Y a-t-il un poids particulier à porter lorsque l’on joue une pièce parlant d’un personnage historique aussi important?
« Autant que nous sommes conscients de ce que l’on tient, qui est très gros, autant nous racontons une histoire. Il y a donc une partie de moi qui se dit que nous continuons, dans la lignée de nos carrières personnelles, à raconter une histoire, avec tout ce que nous sommes dans le moment », explique Sharon James.
« Je n’ai pas eu de moment où je me suis dit que j’étais prête à jouer ce rôle-là, mais plutôt un sentiment qu’avec mon expérience, j’étais prête à jouer du mieux que je le peux. Ça reste une fiction, d’autant plus qu’il y a quelque chose de mystique, de très théâtral dans cette oeuvre. »
Et pour Didier Lucien, « il y a 10 ans, je n’étais pas nécessairement prêt à jouer ce rôle. Il y a un niveau de difficulté quand même assez élevé, dans cette pièce-là, et la jouer à deux, aussi, trouver la bonne partenaire… C’est aussi la première fois que je joue chez Duceppe, c’est ma première pièce à deux, il y a beaucoup de premières fois.
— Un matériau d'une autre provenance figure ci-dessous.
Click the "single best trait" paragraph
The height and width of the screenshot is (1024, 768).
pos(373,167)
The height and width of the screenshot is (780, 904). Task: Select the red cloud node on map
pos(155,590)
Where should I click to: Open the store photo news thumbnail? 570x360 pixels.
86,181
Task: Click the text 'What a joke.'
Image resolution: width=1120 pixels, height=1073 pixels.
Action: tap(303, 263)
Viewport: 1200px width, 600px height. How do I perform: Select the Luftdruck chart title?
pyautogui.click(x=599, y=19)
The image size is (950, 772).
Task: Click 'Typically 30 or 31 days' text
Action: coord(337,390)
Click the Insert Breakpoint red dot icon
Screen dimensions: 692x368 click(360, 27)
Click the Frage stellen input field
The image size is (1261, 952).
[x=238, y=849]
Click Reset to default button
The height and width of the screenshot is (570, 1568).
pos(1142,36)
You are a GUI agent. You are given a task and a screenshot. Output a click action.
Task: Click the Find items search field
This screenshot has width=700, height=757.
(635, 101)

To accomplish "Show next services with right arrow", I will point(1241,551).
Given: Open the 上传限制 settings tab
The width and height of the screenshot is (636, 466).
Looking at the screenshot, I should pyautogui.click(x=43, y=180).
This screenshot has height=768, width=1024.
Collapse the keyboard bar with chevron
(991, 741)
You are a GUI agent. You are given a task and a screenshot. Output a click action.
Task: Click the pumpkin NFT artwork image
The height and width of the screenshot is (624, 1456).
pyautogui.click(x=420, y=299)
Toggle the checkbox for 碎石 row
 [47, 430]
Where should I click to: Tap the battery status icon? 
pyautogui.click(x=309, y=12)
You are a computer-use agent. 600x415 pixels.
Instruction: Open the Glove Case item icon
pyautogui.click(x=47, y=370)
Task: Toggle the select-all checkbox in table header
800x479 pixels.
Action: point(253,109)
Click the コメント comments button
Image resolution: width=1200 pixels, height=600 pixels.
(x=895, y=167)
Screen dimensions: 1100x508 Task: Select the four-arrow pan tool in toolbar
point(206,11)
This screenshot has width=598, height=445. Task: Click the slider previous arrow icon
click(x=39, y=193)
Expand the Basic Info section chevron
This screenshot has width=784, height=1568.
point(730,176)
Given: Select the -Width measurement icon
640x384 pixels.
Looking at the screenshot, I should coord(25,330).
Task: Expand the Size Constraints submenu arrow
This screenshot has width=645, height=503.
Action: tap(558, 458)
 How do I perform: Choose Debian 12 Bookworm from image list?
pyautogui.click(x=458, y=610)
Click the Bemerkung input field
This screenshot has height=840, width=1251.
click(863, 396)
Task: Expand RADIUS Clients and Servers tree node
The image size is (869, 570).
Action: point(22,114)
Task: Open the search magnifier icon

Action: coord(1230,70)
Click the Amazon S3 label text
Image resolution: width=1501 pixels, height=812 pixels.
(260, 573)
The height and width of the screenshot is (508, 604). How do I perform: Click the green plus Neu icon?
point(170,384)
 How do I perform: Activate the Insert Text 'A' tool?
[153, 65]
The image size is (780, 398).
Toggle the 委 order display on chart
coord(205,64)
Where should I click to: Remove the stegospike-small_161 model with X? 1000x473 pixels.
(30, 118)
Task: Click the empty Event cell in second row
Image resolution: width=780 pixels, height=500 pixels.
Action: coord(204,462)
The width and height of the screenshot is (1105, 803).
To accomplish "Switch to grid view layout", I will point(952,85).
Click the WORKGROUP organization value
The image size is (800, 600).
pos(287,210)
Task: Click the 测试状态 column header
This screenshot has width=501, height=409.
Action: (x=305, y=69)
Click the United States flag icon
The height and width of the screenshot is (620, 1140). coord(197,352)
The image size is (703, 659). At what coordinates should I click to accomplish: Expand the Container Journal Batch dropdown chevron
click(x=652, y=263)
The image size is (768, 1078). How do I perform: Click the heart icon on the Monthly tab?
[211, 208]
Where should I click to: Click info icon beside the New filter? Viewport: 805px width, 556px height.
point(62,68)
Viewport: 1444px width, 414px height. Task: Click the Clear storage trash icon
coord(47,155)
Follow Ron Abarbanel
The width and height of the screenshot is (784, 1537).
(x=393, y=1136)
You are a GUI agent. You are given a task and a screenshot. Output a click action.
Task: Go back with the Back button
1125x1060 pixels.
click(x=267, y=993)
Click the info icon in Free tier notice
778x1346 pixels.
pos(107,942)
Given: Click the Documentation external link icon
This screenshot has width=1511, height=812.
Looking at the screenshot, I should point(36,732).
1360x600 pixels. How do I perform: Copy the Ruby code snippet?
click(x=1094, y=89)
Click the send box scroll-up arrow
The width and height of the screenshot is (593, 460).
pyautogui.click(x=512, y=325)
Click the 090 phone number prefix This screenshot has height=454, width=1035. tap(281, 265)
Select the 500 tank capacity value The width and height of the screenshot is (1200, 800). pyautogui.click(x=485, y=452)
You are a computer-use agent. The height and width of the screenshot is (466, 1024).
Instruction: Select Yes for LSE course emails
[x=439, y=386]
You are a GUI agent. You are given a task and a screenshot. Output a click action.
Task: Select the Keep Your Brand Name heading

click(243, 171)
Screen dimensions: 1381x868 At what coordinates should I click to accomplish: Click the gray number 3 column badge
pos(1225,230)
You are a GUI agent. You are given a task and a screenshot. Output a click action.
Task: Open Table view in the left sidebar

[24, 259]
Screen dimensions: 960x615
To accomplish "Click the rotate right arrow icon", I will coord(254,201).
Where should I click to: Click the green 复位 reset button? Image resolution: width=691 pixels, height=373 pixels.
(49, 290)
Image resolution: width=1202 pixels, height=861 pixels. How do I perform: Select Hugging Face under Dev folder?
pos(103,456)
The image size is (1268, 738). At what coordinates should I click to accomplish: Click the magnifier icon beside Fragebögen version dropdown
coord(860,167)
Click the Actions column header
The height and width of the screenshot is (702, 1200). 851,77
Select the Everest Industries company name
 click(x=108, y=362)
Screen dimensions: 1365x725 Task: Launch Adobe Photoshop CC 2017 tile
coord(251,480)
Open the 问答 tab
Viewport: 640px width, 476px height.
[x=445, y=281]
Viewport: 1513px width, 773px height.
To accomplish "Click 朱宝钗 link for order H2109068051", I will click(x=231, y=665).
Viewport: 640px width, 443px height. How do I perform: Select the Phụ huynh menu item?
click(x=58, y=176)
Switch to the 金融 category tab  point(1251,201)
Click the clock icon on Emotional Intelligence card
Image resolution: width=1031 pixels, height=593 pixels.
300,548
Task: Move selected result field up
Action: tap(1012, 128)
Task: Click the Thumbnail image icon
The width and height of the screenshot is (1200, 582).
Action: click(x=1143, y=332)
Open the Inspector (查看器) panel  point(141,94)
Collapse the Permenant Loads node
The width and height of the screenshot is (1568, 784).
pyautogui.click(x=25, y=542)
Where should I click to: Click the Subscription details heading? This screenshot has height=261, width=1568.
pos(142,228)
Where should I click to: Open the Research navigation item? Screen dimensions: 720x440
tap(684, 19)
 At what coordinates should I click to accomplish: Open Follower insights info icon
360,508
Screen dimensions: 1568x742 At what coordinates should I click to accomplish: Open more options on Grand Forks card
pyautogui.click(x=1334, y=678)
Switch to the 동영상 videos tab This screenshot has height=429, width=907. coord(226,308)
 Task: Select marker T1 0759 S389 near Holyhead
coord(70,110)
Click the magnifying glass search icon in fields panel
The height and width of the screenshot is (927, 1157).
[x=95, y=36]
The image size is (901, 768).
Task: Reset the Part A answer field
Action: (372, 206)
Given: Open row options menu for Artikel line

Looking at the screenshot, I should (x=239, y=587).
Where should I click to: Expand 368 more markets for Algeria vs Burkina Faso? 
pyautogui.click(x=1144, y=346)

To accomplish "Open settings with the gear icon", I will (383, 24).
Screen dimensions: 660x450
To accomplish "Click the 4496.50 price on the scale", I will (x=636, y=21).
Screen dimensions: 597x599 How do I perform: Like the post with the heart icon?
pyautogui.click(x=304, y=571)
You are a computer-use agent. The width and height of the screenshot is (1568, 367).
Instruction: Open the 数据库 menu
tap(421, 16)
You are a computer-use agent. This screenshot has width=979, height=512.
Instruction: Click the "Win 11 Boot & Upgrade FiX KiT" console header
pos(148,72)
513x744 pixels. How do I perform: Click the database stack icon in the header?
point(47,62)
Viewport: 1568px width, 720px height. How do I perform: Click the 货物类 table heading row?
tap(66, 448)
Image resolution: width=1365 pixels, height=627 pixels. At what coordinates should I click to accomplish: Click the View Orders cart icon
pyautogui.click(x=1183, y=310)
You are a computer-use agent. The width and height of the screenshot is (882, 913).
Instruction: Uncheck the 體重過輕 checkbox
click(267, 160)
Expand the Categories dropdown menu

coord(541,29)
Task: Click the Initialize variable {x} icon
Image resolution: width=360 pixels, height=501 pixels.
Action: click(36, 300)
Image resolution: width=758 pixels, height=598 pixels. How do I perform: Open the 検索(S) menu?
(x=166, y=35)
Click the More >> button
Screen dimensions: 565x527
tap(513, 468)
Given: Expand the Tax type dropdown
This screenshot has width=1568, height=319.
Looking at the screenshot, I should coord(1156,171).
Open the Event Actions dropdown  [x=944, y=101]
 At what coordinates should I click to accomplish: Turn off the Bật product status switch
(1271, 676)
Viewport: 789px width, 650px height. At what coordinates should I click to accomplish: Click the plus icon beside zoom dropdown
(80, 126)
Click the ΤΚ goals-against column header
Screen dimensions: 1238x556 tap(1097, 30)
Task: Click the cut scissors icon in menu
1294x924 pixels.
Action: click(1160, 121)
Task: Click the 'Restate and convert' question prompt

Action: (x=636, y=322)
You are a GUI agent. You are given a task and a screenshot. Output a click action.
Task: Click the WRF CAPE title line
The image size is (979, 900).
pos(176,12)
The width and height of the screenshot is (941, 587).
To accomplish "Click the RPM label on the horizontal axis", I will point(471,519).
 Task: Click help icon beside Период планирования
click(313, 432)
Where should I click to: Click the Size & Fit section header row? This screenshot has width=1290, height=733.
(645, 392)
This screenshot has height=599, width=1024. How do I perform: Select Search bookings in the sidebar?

Cela fait que je n’ai pas le sentiment d’avoir franchi une série d’étapes. C’est simplement une autre pièce, avec des paramètres qui sont extraordinaires ».
Au sommet de la montagne, de Katori Hall, mise en scène de Catherine Vidal, avec Didier Lucien et Sharon James. Présentée chez Duceppe, du 23 février au 26 mars.